Sobre la hora 21 de este miércoles, la Justicia de Treinta y Tres dictó sentencia a siete integrantes del plantel de la selección Sub 18 de Cerro Largo, sector capital, tras lo que fueron los serios incidentes registrados a mediados de febrero en el estadio Centros Empleados de Comercios de la capital olimareña por la Copa Nacional de Selecciones de OFI, en partido que no pudo finalizar debido a una brutal batalla campal que se produjo a pocos minutos del final del encuentro y que obligó a la suspensión de este.
Tal cual lo informamos en el correr de la tarde, fueron 7 los jugadores de Cerro Largo y 2 de Treinta y Tres, los que debieron rendir cuentas ante la fiscalía del vecino departamento.
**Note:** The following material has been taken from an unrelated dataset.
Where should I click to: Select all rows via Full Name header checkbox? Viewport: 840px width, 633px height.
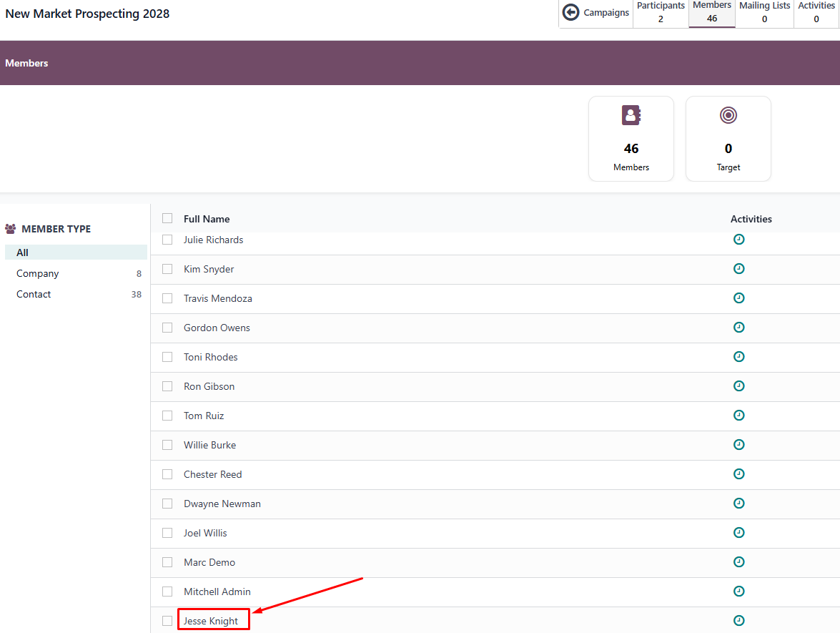tap(167, 218)
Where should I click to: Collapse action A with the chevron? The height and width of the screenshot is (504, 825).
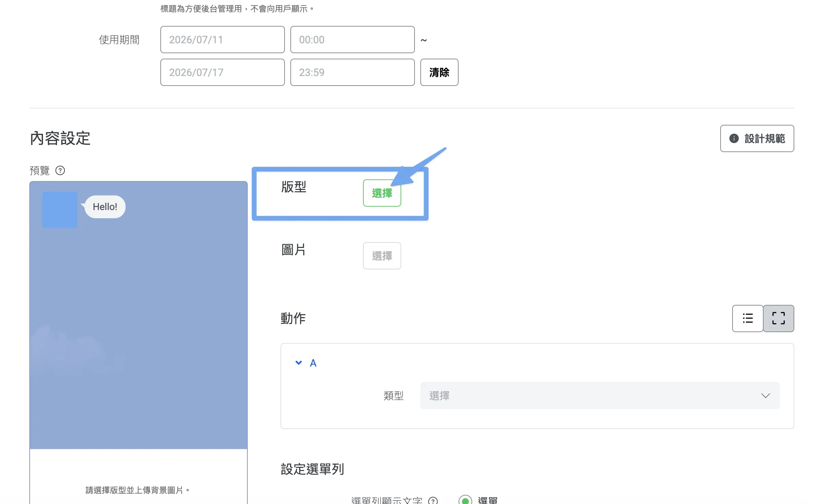299,363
Tras las actuaciones de rigor y mediante la figura de “acuerdo abreviado”, la justicia formalizó por el delito de RIÑA CALIFICADA a dos jugadores (mayores de edad) de Cerro Largo, al tiempo que los otros 5 del departamento, por la misma situación, se les abre pieza como menores infractores.
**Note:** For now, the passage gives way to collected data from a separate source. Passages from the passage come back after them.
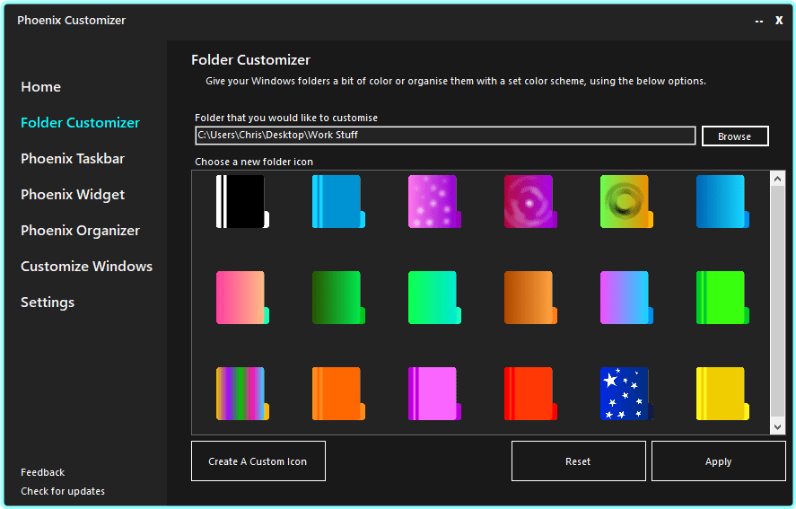This screenshot has width=796, height=509.
Task: Open Phoenix Widget from sidebar
Action: coord(72,195)
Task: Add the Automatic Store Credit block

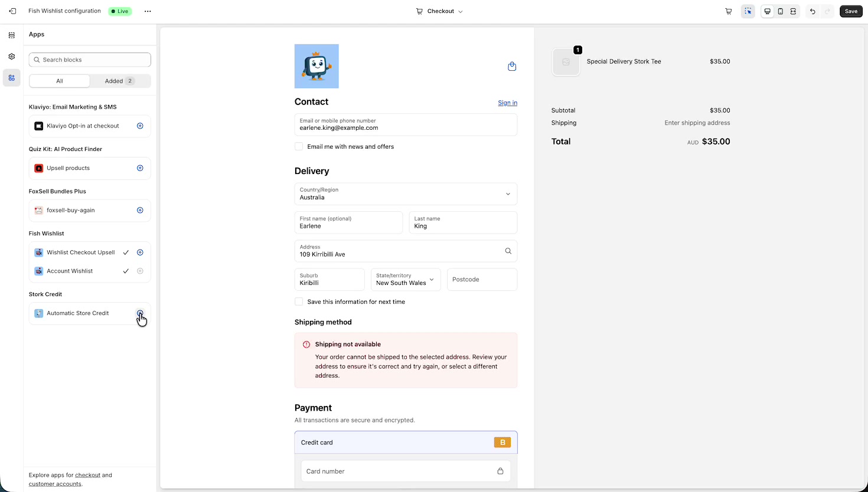Action: pos(140,313)
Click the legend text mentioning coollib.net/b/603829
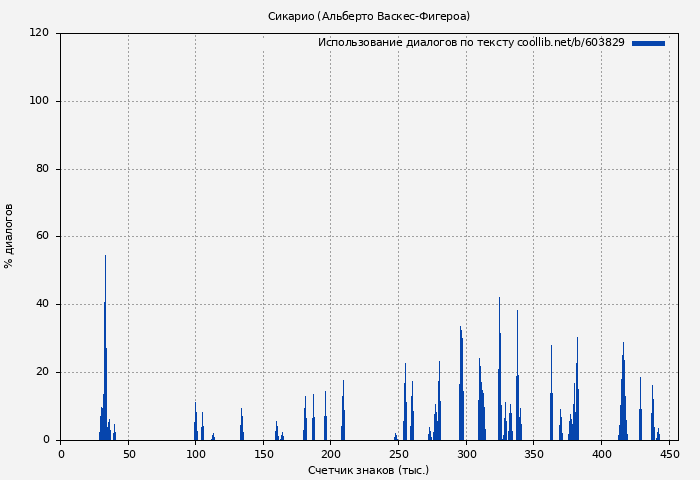Screen dimensions: 700x480 click(x=470, y=43)
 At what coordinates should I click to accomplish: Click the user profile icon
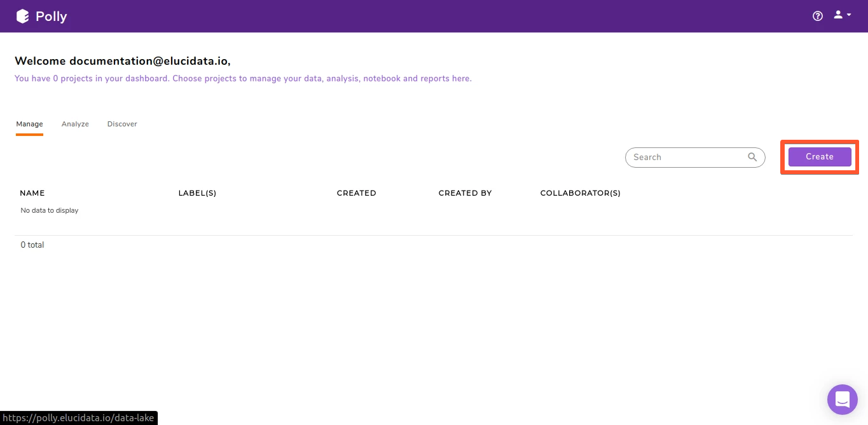coord(837,14)
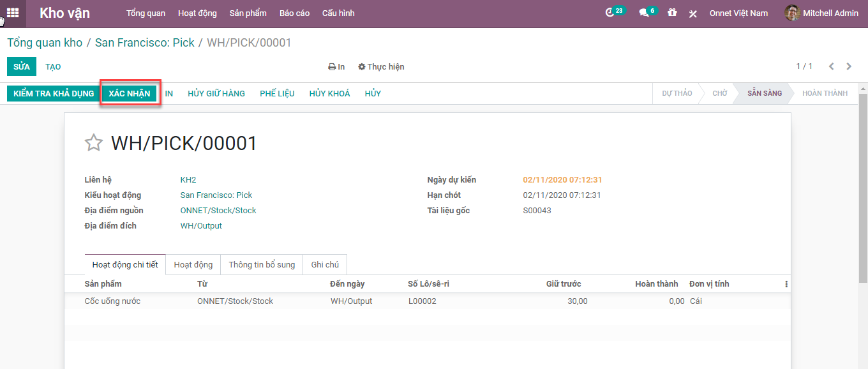Go to the previous record arrow
868x369 pixels.
point(831,66)
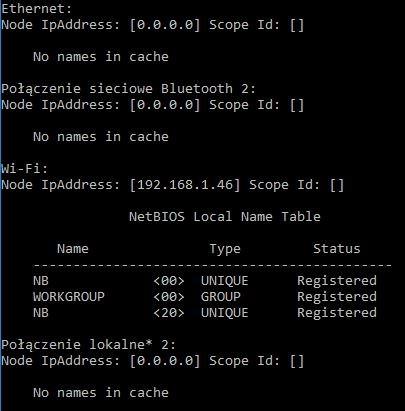
Task: Click the Ethernet adapter heading
Action: tap(36, 9)
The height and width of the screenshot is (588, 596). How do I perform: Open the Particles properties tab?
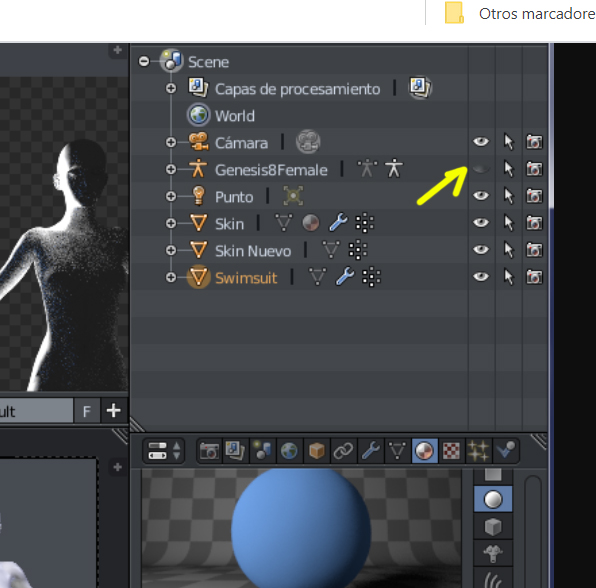click(x=478, y=451)
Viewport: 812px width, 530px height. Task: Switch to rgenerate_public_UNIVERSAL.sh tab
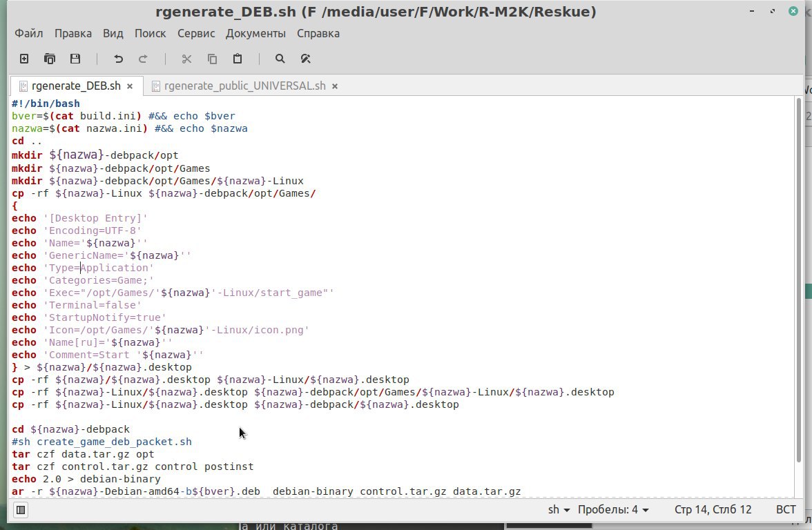[244, 86]
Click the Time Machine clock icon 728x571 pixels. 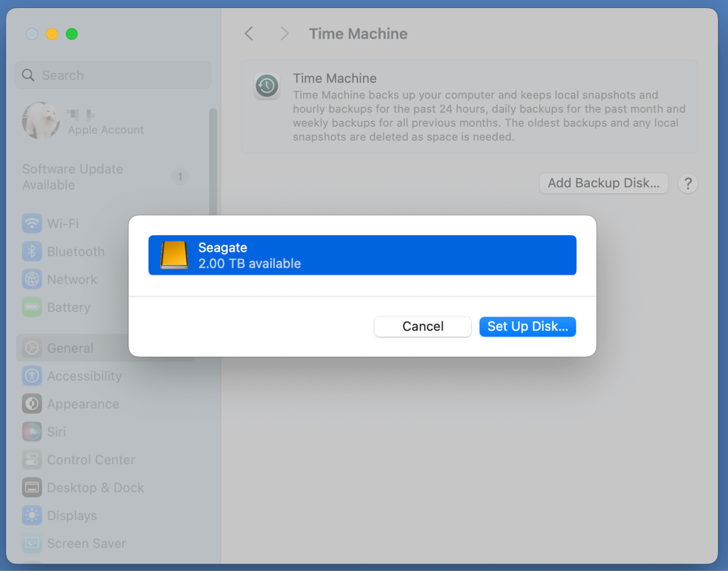[x=266, y=87]
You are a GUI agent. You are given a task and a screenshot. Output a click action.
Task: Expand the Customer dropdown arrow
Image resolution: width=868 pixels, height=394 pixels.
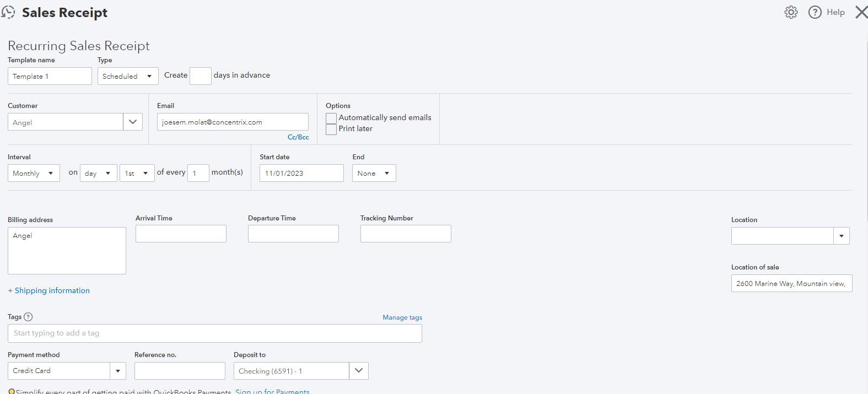click(133, 122)
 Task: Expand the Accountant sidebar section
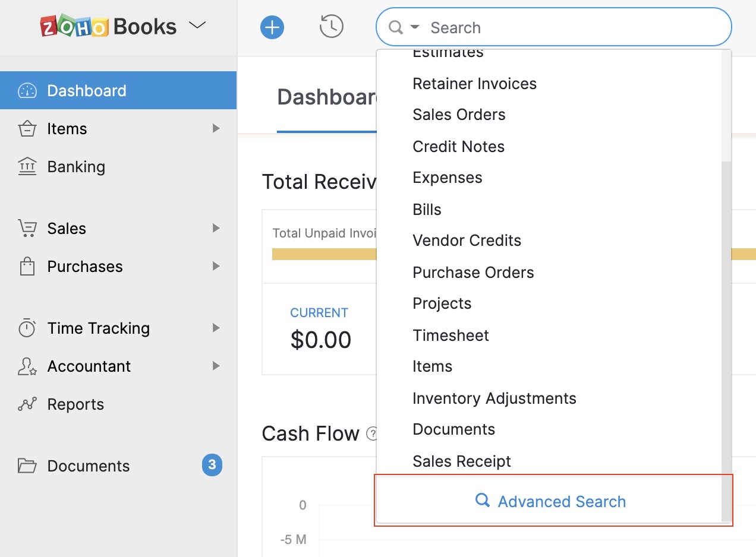click(216, 366)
La condena de los mayores de edad será por 6 meses y no incluye prisión efectiva, pero deberán cumplir medidas sustitutivas, como ser, trabajo comunitario y presentarse en la seccional policial de referencia con la frecuencia impuesta por la justicia. En el caso de los menores, deben acogerse al programa de medidas socioeducativas bajo la supervisión del INAU, también por 6 meses.
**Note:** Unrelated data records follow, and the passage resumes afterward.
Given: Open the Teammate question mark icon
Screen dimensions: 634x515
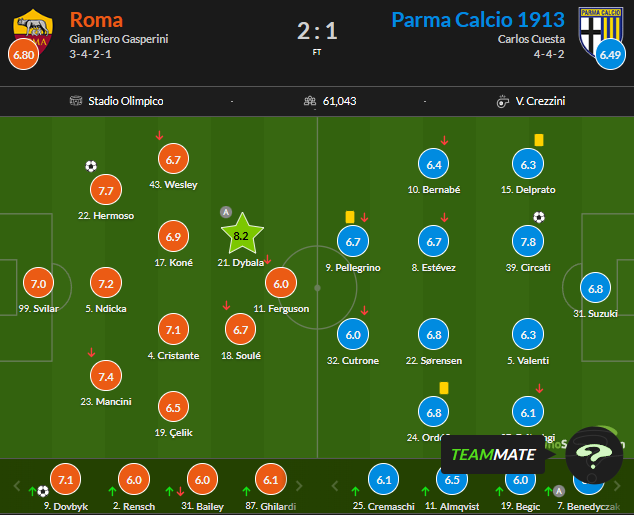Looking at the screenshot, I should pos(595,459).
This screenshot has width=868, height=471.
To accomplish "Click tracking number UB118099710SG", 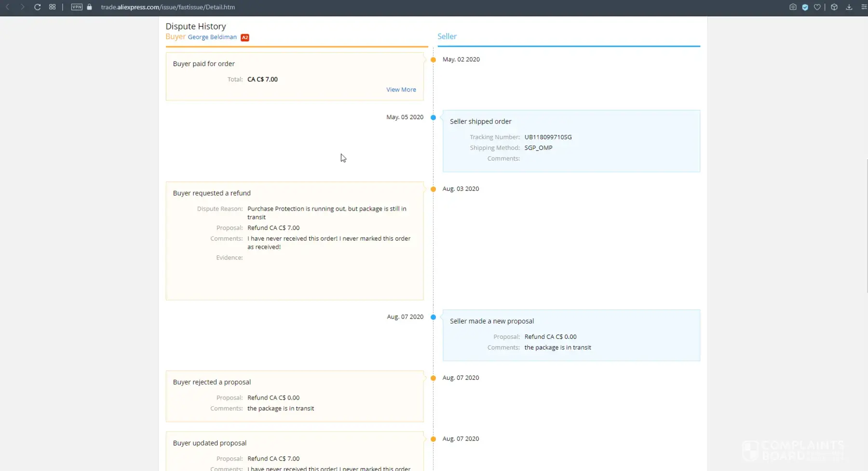I will 548,137.
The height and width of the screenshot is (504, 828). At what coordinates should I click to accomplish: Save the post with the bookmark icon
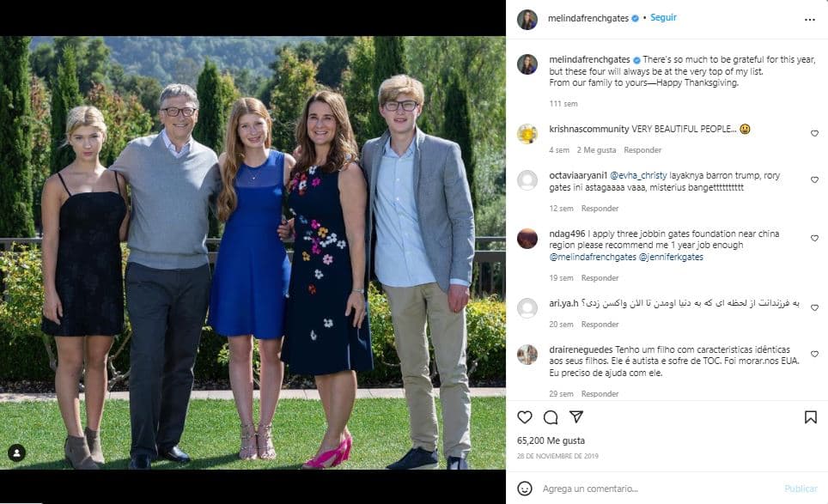click(x=810, y=417)
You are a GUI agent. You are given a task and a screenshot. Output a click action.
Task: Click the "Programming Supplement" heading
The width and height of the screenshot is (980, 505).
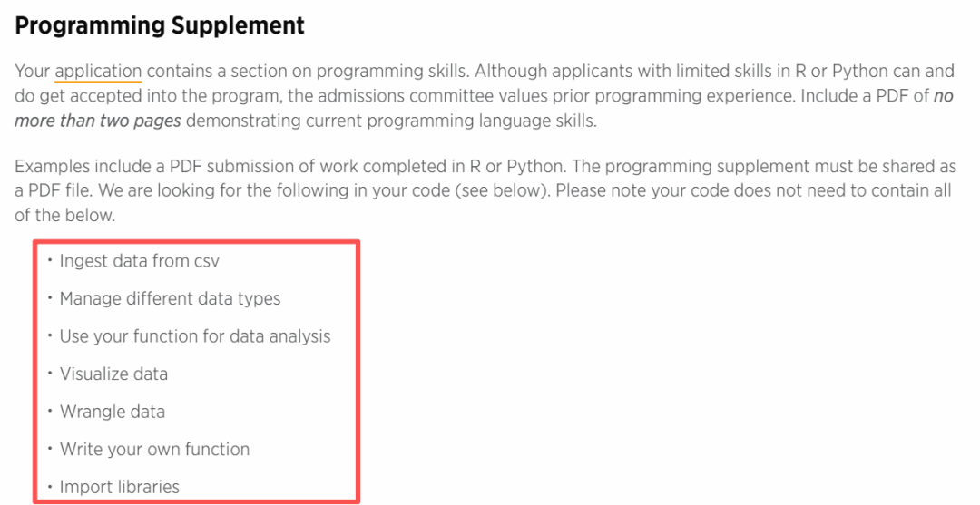[x=160, y=25]
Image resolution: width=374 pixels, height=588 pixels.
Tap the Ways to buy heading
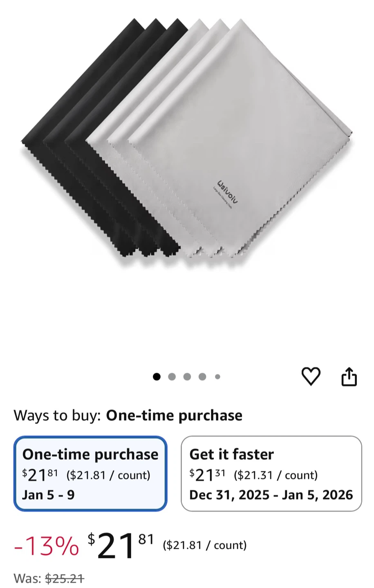tap(128, 415)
Durante ese periodo, ninguno de los sancionados podrá ingresar a ningún espectáculo deportivo, según la resolución judicial. Cabe acotar, que en base a la abundante evidencia física que se desprende fundamentalmente del registro fílmico del partido (presentado por la Dirección General de Seguridad en el Deporte y el Departamento de Análisis e Información del Ministerio del Interior), es de suponer (de acuerdo a la visión de abogados que han trabajado en el caso) que el tema no termine aquí y no se descartan otras citaciones.
Según nos indicaba el Dr. Mario Márquez, quien junto a los abogados Gómez y Olivera, fueron los responsables de defender los intereses de los arachanes, en determinado momento se corrió el riesgo de que las sanciones fueron entre 5 y 15 años de pena, lo que podría haber sido nefasto en la vida social y en la carrera deportiva de estos juveniles.